Der mich, die Leidgeplagte, schützen sollte

[§A]

Dies erzählte der Meister, da er im Jetavana verweilte, mit Beziehung auf einen Laienbruder, der Gärtner war. Dieser zu Savatthi wohnende Laienbruder nämlich verdiente sich seinen Lebensunterhalt durch den Verkauf von Wurzeln, Kürbissen und Kumbhandi-Pflanzen [1]. Er hatte eine Tochter; die war sehr schön und lieblich, führte guten Wandel, beobachtete die Gebote und war voll Scham und Furcht zu sündigen; doch zeigte sie immer ein lachendes Antlitz. —

Als nun seine Stammesgenossen kamen, um sie zu freien, dachte jener: „Es ziemt sich für sie zu heiraten und sie zeigt immer ein lachendes Antlitz. Wenn ein Mädchen aber nicht die Mädchentugend besitzt und doch in eine andre Familie eintritt, entsteht daraus ein Tadel für seine Eltern. Ich will sie prüfen, ob sie die Mädchentugend besitzt oder nicht.“ Und eines Tages ließ er seine Tochter einen Korb mitnehmen, um im Walde Blätter zu holen, und ging mit ihr in den Wald; hier stellte er sich, um sie auf die Probe zu stellen, als wäre er auf sinnliche Lust bedacht, sprach heimlich mit ihr und fasste sie an der Hand. Sobald er sie aber anfasste, sprach sie weinend und klagend: „Dies ist Unrecht, Vater; es ist, wie wenn man aus Wasser Feuer erzeugen wollte. Tue nichts derartiges!“ Darauf sprach der Vater: „Tochter, ich habe dich an der Hand gefasst, um dich auf die Probe zu stellen. Sprich, besitzest du die Mädchentugend?“ „Ja, Vater, ich besitze sie; aus Begierde habe ich bis jetzt noch keinen Mann angeschaut.“

Darauf tröstete er seine Tochter, führte sie nach Hause, feierte ein Fest (zu ihrer Vermählung) und schickte sie zur andern Familie.

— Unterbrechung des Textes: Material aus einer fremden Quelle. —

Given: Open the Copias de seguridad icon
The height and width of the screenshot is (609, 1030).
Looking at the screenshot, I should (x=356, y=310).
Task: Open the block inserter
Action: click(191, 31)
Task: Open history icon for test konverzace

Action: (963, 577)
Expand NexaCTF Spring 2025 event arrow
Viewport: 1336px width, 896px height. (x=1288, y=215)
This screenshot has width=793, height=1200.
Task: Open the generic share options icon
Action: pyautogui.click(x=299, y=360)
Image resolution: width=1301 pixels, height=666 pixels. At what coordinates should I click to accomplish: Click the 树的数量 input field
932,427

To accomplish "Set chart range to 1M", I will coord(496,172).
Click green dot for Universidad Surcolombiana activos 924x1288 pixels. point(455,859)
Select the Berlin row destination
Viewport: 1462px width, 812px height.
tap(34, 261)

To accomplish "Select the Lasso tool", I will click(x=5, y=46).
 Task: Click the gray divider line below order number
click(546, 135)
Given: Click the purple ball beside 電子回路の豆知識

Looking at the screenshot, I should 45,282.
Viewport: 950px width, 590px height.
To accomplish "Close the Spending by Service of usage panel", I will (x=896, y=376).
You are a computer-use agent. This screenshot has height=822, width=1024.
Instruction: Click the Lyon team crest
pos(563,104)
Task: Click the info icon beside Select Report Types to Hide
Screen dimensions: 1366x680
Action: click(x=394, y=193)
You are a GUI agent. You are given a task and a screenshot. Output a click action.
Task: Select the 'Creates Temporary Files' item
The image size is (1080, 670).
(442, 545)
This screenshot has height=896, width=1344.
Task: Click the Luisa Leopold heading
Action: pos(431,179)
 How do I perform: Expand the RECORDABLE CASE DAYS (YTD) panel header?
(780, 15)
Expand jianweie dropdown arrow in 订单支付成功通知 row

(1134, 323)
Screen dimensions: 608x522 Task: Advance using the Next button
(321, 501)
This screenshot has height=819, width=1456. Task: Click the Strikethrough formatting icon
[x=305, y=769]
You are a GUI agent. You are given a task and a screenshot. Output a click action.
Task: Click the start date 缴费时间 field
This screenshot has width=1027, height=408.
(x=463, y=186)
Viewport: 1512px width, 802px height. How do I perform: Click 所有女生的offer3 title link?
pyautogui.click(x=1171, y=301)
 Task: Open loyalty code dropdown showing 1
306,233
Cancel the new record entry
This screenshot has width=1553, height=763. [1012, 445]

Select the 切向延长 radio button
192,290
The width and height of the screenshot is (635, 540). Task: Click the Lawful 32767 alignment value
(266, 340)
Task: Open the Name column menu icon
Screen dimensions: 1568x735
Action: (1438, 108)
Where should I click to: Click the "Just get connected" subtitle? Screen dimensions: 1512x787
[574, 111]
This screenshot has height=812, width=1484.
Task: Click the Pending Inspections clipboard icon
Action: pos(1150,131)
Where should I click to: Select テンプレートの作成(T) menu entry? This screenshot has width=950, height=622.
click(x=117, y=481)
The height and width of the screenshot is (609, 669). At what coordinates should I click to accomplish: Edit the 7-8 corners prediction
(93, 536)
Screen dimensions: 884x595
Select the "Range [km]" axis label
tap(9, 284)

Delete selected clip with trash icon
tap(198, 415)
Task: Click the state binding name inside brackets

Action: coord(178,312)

Dann begab er sich, um den Meister zu begrüßen, mit wohlriechenden Substanzen, Kränzen u. dgl. in den Händen nach dem Jetavana, begrüßte den Meister, bezeigte ihm seine Verehrung und setzte sich ihm zur Seite. Als ihm gesagt wurde: „Schon lange bist du nicht mehr gekommen“, erzählte er die Sache dem Erhabenen. Darauf sprach der Meister: „O Laienbruder, das Mädchen ist schon lange durch guten Wandel und Beobachtung der Gebote ausgezeichnet; du aber hast sie nicht nur jetzt auf die Probe gestellt, sondern auch schon früher stelltest du sie auf die Probe.“ Und hierauf erzählte er folgende Begebenheit aus der Vergangenheit.

[§B]

Als ehedem zu Benares Brahmadatta regierte, nahm der Bodhisattva als eine Baumgottheit im Walde seine Wiedergeburt. Ein Gärtner aber zu Benares, ein Laienbruder [2],

[§D]

usw. wie die Erzählung aus der Gegenwart.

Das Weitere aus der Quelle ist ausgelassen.